Address parsing, or address tokenization, is a natural language task to decompose an address string into location-specific components (or tokens) that pinpoint a location. These tokens typically comprise a building number, street name and type, postal code, city or town, and so on. Parsing is an essential step before geocoding or address verification on unstructured address data. Unfortunately, building a parser with extensive address coverage is a delicate matter, even when restricting to a single country or language. For example, there can be:

All of these can lead to nonunique ways to interpret addresses. Common address parsing methods include using regular expressions or other formal grammars. Such parsers are brittle when subjected to at least one of the above examples.
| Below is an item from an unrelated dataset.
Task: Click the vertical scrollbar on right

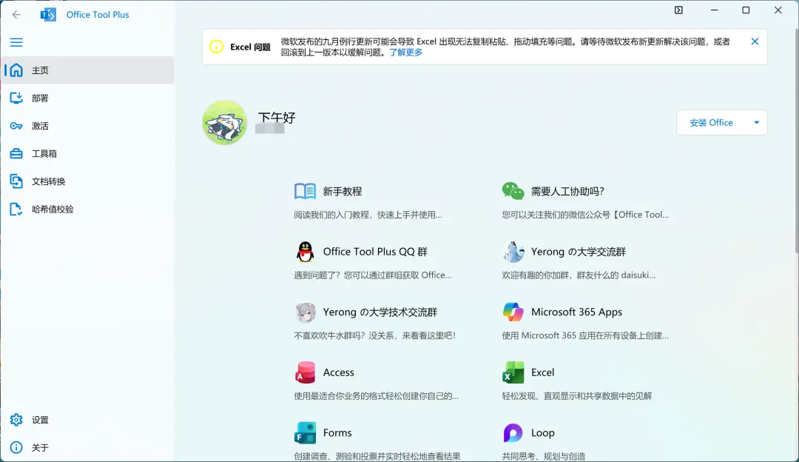Action: pos(796,140)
In recent years, data-driven (i.e. statistical or neural) methods to tackle natural language tasks have emerged and become ubiquitous. Such methods have significant potential to successfully implement large-scale parsers with broad address coverage. A noteworthy example is libpostal, an international-scale address parser that uses a large statistical model with coverage of over 200 countries!

Project overview

Motivated by neural methods, I showcase a character-based Canadian address parser mockup, built with machine learning. The parser uses a recurrent neural network, dubbed CCAPNet, that classifies each character in an input address string to a token. During inference, a separate routine is used to synthesize the classification into a decomposition of the address. Concerning training, address data is often imbalanced due to the structured distribution of real civic addresses. To tackle this issue, I train the network on randomly generated addresses using a context-free grammar. To prevent overfitting, the network training is regularized by augmenting the data with typos.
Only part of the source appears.